Each entry below has to be written out again exactly.

-------- Records supplied --------

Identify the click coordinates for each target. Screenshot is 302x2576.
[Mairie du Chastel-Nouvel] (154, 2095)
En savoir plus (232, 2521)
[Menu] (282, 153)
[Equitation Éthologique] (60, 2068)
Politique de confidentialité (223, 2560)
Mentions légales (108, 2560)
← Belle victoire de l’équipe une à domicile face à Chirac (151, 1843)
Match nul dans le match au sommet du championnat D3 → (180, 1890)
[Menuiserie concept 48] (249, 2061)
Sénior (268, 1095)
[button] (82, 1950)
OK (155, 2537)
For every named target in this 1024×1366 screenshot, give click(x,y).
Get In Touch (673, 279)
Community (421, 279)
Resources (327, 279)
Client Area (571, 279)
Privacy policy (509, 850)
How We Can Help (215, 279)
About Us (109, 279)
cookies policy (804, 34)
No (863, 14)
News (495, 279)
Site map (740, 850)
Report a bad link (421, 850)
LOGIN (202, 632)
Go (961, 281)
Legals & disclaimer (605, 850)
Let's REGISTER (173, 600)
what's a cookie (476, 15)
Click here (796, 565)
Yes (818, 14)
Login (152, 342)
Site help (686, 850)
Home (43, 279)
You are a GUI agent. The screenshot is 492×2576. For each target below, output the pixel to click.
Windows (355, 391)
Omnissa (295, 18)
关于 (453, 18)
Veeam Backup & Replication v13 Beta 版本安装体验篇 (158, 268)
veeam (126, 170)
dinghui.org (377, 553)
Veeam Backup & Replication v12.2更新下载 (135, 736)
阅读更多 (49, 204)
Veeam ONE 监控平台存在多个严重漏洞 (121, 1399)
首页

--------

Written solution:
Identify the click coordinates for each target. Screenshot is 302x2576.
[Mairie du Chastel-Nouvel] (154, 2095)
En savoir plus (232, 2521)
[Menu] (282, 153)
[Equitation Éthologique] (60, 2068)
Politique de confidentialité (223, 2560)
Mentions légales (108, 2560)
← Belle victoire de l’équipe une à domicile face à Chirac (151, 1843)
Match nul dans le match au sommet du championnat D3 → (180, 1890)
[Menuiserie concept 48] (249, 2061)
Sénior (268, 1095)
[button] (82, 1950)
OK (155, 2537)
For every named target in this 1024×1366 screenshot, give click(x,y).
Get In Touch (673, 279)
Community (421, 279)
Resources (327, 279)
Client Area (571, 279)
Privacy policy (509, 850)
How We Can Help (215, 279)
About Us (109, 279)
cookies policy (804, 34)
No (863, 14)
News (495, 279)
Site map (740, 850)
Report a bad link (421, 850)
LOGIN (202, 632)
Go (961, 281)
Legals & disclaimer (605, 850)
Let's REGISTER (173, 600)
what's a cookie (476, 15)
Click here (796, 565)
Yes (818, 14)
Login (152, 342)
Site help (686, 850)
Home (43, 279)
You are a GUI agent. The screenshot is 492×2576. For each target below, output the pixel to click.
Windows (355, 391)
Omnissa (295, 18)
关于 (453, 18)
Veeam Backup & Replication v13 Beta 版本安装体验篇 (158, 268)
veeam (126, 170)
dinghui.org (377, 553)
Veeam Backup & Replication v12.2更新下载 (135, 736)
阅读更多 (49, 204)
Veeam ONE 监控平台存在多个严重漏洞 (121, 1399)
首页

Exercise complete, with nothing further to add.